*** Opening of Data provided ***

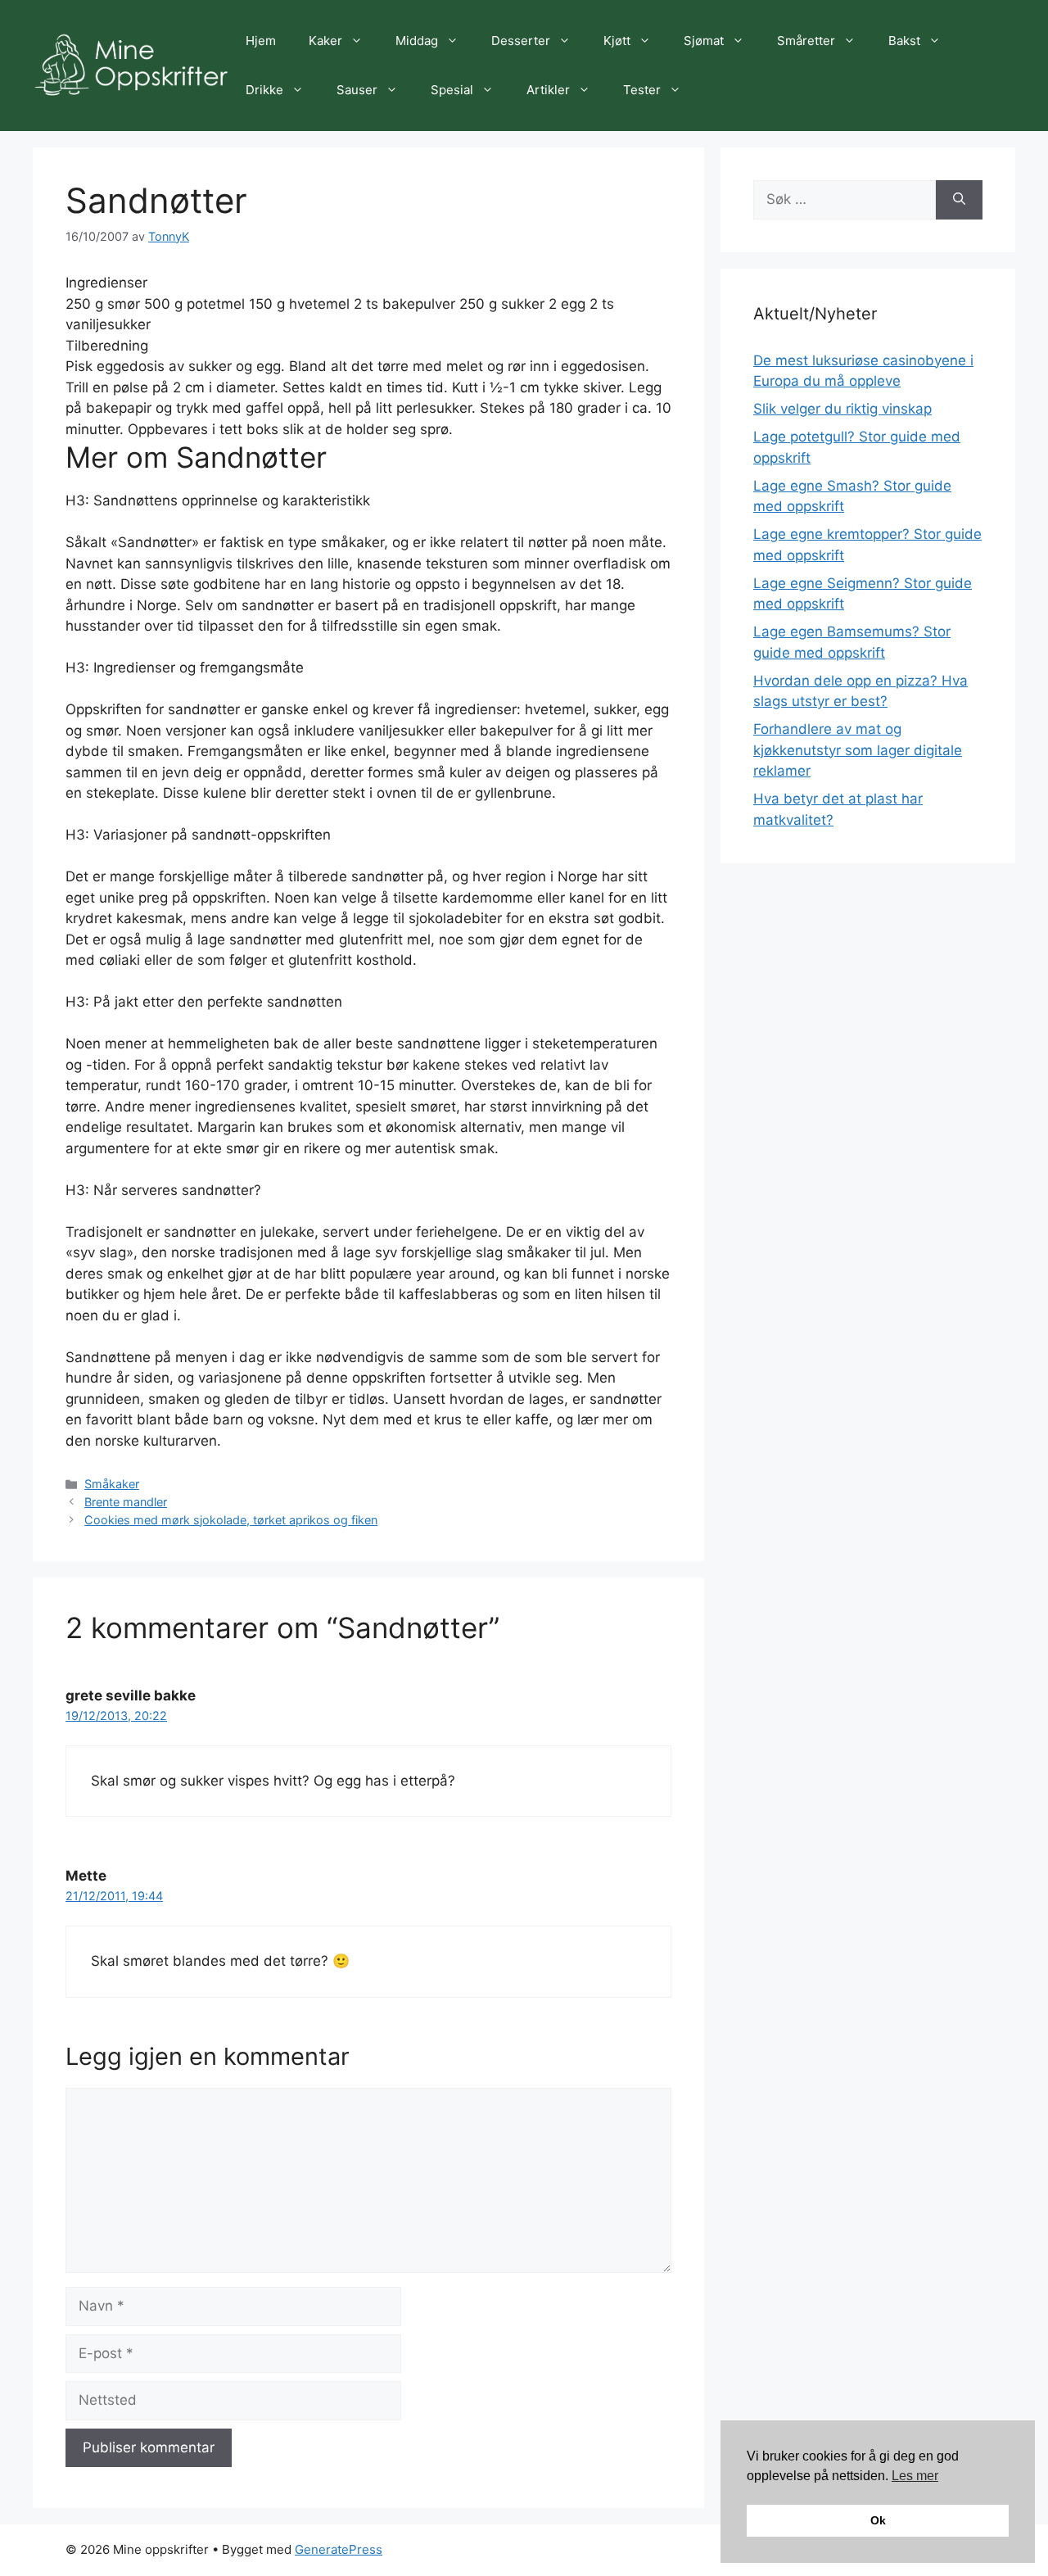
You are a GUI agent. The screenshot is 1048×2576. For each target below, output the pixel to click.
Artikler (548, 89)
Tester (642, 89)
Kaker (325, 40)
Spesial (452, 89)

*** Close of Data provided ***

[Try it]
Output the records above exactly; leave out the pictures.

[Task solution]
You are a GUI agent. The screenshot is 1048×2576. For each target below, output the pixel to click.
Artikler (548, 89)
Tester (642, 89)
Kaker (325, 40)
Spesial (452, 89)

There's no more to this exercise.